Tim Lieuwen, Executive Director, Georgia Institute of Technology, kicked off the keynote by giving a realistic view of the role of the gas turbine in achieving net-zero. He made it clear that a net-zero world without gas turbines would be much more expensive unless you sacrifice reliability.
There is no serious competitor to the gas turbine in aviation. But that is not the case in electric power due to intermittent wind and solar,” said Lieuwen. “The reliability expectations of net-zero are locked into role of gas turbines.”
He said there would not be a place for the gas turbine in a net-zero world if 80% reliability was acceptable. But, as he pointed out, no advanced society would ever accept 80% or even 90% reliability.

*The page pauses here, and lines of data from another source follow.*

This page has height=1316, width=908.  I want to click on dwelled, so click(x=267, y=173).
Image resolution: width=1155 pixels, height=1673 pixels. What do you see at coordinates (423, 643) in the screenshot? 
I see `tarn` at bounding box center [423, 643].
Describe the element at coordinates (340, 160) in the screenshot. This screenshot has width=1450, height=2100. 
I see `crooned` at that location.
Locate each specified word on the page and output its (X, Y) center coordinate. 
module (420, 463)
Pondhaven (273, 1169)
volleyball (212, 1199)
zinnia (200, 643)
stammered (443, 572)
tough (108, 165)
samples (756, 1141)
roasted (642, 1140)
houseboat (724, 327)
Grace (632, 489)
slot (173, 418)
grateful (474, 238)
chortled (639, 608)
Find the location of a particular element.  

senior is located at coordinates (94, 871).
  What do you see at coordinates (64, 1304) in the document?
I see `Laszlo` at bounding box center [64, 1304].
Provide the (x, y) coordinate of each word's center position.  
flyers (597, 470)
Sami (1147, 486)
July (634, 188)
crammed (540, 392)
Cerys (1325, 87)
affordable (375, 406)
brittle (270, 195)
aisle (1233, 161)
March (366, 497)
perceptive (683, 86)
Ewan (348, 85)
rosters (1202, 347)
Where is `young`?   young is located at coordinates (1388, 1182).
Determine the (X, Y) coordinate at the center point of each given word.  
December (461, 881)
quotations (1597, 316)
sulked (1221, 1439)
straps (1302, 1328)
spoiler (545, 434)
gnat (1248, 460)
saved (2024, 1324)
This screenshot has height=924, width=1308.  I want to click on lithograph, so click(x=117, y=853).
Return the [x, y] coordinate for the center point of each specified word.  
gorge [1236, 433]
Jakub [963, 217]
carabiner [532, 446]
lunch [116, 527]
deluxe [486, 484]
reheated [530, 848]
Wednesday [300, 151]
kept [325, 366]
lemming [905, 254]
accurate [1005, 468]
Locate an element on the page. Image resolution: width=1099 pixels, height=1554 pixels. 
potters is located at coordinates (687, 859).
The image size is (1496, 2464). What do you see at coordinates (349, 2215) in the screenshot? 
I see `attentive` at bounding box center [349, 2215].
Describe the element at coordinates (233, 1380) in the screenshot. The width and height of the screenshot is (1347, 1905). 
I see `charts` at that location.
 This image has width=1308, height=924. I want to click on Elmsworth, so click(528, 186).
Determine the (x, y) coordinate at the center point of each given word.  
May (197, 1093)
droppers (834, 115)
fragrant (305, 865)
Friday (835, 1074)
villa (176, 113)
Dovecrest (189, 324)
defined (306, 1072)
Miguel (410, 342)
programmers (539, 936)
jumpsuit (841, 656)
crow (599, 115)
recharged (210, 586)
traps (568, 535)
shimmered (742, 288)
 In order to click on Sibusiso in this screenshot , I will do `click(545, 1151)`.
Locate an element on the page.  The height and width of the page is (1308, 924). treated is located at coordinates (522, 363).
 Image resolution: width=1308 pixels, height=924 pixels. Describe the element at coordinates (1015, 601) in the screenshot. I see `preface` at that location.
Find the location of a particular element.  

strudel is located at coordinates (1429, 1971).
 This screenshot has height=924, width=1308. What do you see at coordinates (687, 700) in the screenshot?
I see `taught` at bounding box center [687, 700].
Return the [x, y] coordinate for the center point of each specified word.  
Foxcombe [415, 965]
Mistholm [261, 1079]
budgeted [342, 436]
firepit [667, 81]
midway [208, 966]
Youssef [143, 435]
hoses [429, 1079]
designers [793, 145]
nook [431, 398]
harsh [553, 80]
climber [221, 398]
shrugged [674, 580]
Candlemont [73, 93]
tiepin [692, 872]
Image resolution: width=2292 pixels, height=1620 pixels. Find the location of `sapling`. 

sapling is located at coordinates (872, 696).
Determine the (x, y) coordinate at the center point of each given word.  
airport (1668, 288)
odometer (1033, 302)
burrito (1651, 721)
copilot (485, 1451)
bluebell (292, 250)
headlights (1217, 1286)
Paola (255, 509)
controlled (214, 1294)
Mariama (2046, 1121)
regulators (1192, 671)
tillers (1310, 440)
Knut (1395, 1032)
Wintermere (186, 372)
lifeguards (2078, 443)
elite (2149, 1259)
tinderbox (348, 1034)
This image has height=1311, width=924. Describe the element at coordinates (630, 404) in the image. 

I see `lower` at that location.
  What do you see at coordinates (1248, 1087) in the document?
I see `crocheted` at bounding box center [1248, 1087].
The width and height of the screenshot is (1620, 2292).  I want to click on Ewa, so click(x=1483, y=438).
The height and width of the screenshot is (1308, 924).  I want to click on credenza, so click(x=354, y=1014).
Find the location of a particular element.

The least-cost net zero system looks very different when you consider reliability. The existing natural gas and energy delivery infrastructure, he added, is a successful and efficient way to store and move energy around.
“Fuels, including natural gas and renewable gases, will realistically comprise 50% of energy in a net zero society. “They are great storage and delivery mechanism,” said Lieuwen. “It will be less expensive to arrive at net zero if you include reliable, firm and dispatchable natural gas.”
He accepts that the role of gas turbines will diminish over time as a primary source of energy. But further roles are evolving. Regional markets like CAISO in California and PJM in the Northeast, for example, pay for natural gas capacity, even though unused. They need it to be available should wind or solar resources fall off rapidly.
He was followed by Verena Klapdor, Senior VP of Siemens Energy, who also talked about affordability and reliability and how they must balance sustainability initiatives. Renewables are not there all the time, she said, and natural gas generation provides backup,
As an extreme example. North America recently lost 60 GW of solar power during a solar eclipse that lasted less than five minutes. A more everyday example, from the UK, involved 18 GW of renewable energy disappearing at certain times of the day; 20 GW of gas generation is available to handle such shortfalls.
“Innovation in gas turbines can help to accelerate the energy transition while balancing reliability, sustainability, and affordability,” said Klapdor.
The following day’s keynote attempted to address real-world achievements towards net-zero in propulsion and power. Seiichi Ibaraki, General Manager, Research & Innovation Center, Mitsubishi Heavy Industries, said his company plans to cut CO2 emissions in half by 2030 and eliminate them altogether by 2040.
The company’s plan of action is built on three pillars:
- Decarbonizing the existing infrastructure
- Building a new hydrogen ecosystem
- Building a CO2 ecosystem.
He believes that gas turbines, boilers, and engines can eventually run on hydrogen and ammonia to bring gas turbines to net zero by 2030. Carbon capture will also play a role with MHI using the KM CDR process. “A key part of achieving these goals is connecting physical machines with digital technology,” said Ibaraki.
Mathias Andriamisaina, Head of Hydrogen Demonstrators at Airbus, outlined similar plans for aviation. The roadmap to hydrogen flight, though, is longer.
First, the company plans to use 100% sustainable aviation fuel (SAF) on commercial aircraft by 2030 and, by 2035, be the first major airplane manufacturer to offer hydrogen-powered commercial aircraft.
Complete decarbonization lies in the 2050 timeframe. “We are looking at cryogenic liquid hydrogen storage for most of our new aircraft, as well as designs for electric aircraft,” said Andriamisaina.